■ Beitrag:

━━━━

MONITOR vom 21.02.2019

Bürgerliche Fassade, rechte Gesinnung: Die neue Strategie der Rechtsextremen

Bericht: Andreas Spinrath, Andreas Maus

Bürgerliche Fassade, rechte Gesinnung: Die neue Strategie der Rechtsextremen Monitor 21.02.2019 08:22 Min. UT Verfügbar bis 30.12.2099 Das Erste Von Andreas Spinrath, Andreas Maus

Kommentare zum Thema, weiterführende Links und der Beitragstext als PDF

Georg Restle: „Strukturwandel im Osten. Es gibt eine Stadt in Mecklenburg-Vorpommern, die scheint den ganz gut hinbekommen zu haben. Anklam heißt sie, und wer sich dort umschaut, staunt über die Verwandlung von einer ehemals schmuddeligen Hochburg der NPD zu einer ziemlich schmucken Kleinstadt tief im Nordosten. Stellt sich nur die Frage, ob schöne Fassaden und ein bisschen mehr Wohlstand auch dazu beitragen können, den Rechtsextremisten das Wasser abzugraben. Andreas Spinrath und Andreas Maus haben mit Kollegen der „Zeit“ mehrere Wochen in der Stadt verbracht - und sind dabei auf ein Netzwerk von Handwerkern gestoßen, die vor allem eines vereint: Ihre stramm rechte Gesinnung.“

Das ist Michael Galander. Wenn der Anklamer Bürgermeister von seinem Rathausbalkon schaut, sieht er einen Marktplatz, auf den das Leben zurückgekehrt ist.

━━━━

■ Deine Aufgaben:
**A.** Übersetze diesen Satz aus dem Beitrag über Anklam ins Englische: „Wenn der Anklamer Bürgermeister von seinem Rathausbalkon schaut, sieht er einen Marktplatz, auf den das Leben zurückgekehrt ist.“
**B.** Nenne alle Personen, die im Beitrag über Anklam mit Vor- und Nachnamen genannt werden.
**C.** Schreib den Beitrag über Anklam nach seinem letzten Satz weiter.

━━━━

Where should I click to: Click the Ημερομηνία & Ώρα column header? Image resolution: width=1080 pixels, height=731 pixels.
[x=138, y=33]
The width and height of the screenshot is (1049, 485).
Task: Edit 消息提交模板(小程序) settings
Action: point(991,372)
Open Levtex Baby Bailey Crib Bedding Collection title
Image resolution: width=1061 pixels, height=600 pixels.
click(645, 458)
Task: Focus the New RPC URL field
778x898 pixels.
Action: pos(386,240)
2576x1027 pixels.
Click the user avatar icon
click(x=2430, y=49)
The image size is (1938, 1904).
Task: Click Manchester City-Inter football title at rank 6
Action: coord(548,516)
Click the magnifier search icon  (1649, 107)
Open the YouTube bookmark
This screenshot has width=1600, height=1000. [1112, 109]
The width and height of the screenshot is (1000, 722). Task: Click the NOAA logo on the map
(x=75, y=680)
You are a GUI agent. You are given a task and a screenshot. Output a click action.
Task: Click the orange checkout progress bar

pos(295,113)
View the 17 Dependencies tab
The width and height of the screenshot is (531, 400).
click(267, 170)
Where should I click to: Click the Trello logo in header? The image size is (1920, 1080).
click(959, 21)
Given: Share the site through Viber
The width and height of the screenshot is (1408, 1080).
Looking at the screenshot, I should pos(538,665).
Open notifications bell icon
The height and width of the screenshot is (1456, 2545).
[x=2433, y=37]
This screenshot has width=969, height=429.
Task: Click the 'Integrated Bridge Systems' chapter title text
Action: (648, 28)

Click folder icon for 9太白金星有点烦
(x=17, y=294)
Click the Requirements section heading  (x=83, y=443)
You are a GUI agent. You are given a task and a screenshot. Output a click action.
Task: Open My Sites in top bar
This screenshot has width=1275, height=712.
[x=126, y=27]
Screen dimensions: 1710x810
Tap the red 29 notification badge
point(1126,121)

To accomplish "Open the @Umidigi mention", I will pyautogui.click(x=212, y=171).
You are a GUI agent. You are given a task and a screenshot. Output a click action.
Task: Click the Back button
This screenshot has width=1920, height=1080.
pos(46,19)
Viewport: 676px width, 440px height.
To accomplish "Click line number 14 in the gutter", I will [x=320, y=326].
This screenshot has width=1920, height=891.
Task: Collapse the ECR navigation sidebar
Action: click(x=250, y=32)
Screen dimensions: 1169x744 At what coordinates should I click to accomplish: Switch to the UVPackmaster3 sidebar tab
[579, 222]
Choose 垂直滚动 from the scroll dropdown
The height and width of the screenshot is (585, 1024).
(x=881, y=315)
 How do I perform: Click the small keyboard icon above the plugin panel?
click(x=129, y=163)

━━━━

■ Antworten je Aufgabe:
**A.** When the mayor of Anklam looks out from his town hall balcony, he sees a market square to which life has returned.

**B.**
- Andreas Spinrath
- Andreas Maus
- Georg Restle
- Michael Galander

**C.**
Michael Galander (Initiativen für Anklam), Bürgermeister Anklam: „Ja, mittlerweile ist der Marktplatz natürlich auch wieder zum Herz der Stadt geworden. Es gibt hier unten, also angefangen über Apotheke, die Landbäckerei, daneben ist glaube ich ein Nagelstudio, daneben ist Reisebüro, daneben ist Eiscafe, dann kommt Modegeschäft, sechs, ja … Bekleidungsgeschäfte - ordentliche Bekleidungsgeschäfte, inhabergeführt, bis auf Gina Laura. Jetzt könnte man die Augen zumachen und sagen: Zehn Jahre zurück gab es davon nichts.“

Wir sind in Anklam, 12.500 Einwohner, eine Stadt, in der es nach Jahren der Perspektivlosigkeit aufwärts geht, das wirkt wie ein kleines Wunder. Lange Zeit regierte hier im Osten Mecklenburg-Vorpommerns der Frust. Fast jeder Dritte war ohne Arbeit. Wer konnte, ging weg. Anklam hieß in den Medien „die braune Hochburg“. Die NPD feierte Wahlerfolge, Rechtsextreme marschierten regelmäßig durch die Stadt. Heute wirkt das Stadtzentrum wie ein Postkartenmotiv. Und die Rechten? Haben die sich genau wie die grauen Fassaden einfach wegsanieren lassen? Wir fahren durch Anklam und Umgebung. Hier und da ein paar rechte Schmierereien, Aufkleber - Überbleibsel wie es scheint. Doch dann stoßen wir auf eindeutige Zeichen rechtsextremer Ideologie. Wir sind nicht willkommen. Hinter dieser „Reichsgrenze” ein Auto-Anhänger, der für eine Internetseite wirbt. Auf der Homepage werben mehrere Handwerksbetriebe. „Handwerker-Anklam“, das klingt bürgerlich. Sie versprechen Problemlösung aus einer Hand. Bauunternehmer, Maurer, Dachdecker. Aber geht es hier wirklich nur ums Handwerk? Oder auch um rechtextreme Ideologie? Und was hat das eine mit dem anderen zu tun? Bürgermeister Galander hat erst vor kurzem davon erfahren.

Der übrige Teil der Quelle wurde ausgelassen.